Hakkı sadece kendi seçkin zümreleri için gören ve hatta geriye kalanları insan sınıfına dahi layık görmeyen fikir ve iddiaların mutlaka sonu hüsran olacaktır.
Elem odur ki yaratılmışların en üstünü insan için bir metaa gözüyle bakanlar bugün hümanist bir dille insan hamisi kesilmiş olmalarıdır. Bunlar ancak timsahın gözyaşlarıdır. Cemil Meriç’in de ifade ettiği gibi bizim memleketimizin en büyük meselesi insanların söyledikleri ile filleri arasında uçurum olmasıdır.

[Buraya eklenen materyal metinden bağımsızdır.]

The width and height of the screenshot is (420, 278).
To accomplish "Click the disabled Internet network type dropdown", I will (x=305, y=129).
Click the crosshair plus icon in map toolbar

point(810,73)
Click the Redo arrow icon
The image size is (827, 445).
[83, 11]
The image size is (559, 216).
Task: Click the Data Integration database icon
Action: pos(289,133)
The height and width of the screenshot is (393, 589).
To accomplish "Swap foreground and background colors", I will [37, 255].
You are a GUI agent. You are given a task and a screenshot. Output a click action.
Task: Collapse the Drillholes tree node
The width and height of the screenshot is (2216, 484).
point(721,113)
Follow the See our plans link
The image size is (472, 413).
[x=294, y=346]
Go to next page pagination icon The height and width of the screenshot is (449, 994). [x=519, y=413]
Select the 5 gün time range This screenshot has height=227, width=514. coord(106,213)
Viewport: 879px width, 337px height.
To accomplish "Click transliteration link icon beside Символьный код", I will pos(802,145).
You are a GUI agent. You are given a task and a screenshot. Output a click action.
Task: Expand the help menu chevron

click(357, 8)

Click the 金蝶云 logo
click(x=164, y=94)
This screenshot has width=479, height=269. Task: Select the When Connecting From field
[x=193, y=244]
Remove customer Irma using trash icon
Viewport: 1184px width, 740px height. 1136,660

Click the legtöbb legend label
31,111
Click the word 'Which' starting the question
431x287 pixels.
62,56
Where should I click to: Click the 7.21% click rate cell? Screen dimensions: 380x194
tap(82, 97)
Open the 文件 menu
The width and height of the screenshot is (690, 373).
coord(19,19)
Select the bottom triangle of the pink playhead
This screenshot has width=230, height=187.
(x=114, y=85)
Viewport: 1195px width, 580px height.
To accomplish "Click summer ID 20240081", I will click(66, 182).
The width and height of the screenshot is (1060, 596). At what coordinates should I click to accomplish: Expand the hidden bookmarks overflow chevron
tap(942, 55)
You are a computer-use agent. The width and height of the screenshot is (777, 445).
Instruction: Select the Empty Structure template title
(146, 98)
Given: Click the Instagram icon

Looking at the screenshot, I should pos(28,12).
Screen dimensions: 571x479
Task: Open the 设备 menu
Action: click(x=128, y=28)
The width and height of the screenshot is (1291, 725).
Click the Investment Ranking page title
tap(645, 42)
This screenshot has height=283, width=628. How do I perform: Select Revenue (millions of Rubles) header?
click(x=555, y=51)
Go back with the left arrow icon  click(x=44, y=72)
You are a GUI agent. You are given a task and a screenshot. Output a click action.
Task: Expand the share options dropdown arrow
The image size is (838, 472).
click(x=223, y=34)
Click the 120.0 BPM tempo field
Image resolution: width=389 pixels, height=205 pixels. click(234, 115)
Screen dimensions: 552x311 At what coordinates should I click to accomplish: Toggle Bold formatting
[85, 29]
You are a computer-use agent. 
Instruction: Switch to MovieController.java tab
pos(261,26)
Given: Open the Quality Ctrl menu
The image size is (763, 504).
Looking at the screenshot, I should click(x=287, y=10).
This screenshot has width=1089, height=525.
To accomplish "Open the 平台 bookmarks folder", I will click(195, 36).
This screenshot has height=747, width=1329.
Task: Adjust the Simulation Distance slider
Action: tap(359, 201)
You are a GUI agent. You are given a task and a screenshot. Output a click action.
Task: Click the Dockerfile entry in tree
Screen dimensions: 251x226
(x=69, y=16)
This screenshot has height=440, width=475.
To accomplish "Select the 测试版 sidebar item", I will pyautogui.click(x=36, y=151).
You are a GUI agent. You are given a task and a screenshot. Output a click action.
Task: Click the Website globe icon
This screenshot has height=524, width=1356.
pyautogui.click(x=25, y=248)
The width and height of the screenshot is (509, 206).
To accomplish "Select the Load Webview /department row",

Maalesef biz de solcular solcu değil, İslamcılar İslamcı, milliyetçiler milliyetçi değil.
Çok da tarih münakaşası etmek istemeyiz fakat sol fraksiyonun yola çıkış gayesi insanların eşit kılınması değil midir? Hani ezilen kitlenin yanında durulacaktı?
Ülkemizin bu manada yer tutmuş bir sendikası fecaat bir karara imza attı. Diyarbakır annelerini ziyaret etti, onlara destek verdiler diye 7 üyesini ihraç etti. Terörden yana destek manasına gelecek fiil icra etti.
Çocukları çalınmış annelere, hayatları çalınmış çocuklara, zorla dağa çıkarılmış yarınlara destek olmanın nasıl bir suç olduğuna mana veremedik.
Hem de söylemleri insandan yana olanların buna nasıl olur da rıza gösterdiklerini anlamlandıramadık.
Her vatansever insanın, insanımızın maddi kaybına, canına mal olan terör belasına tavır alması gerekirken çalışma alanı eğitim olan bir sendikanın meseleye bu fecaat tutumla yaklaşmasının takdirini toplumumuzun ferasetine bırakıyoruz. Vesselam.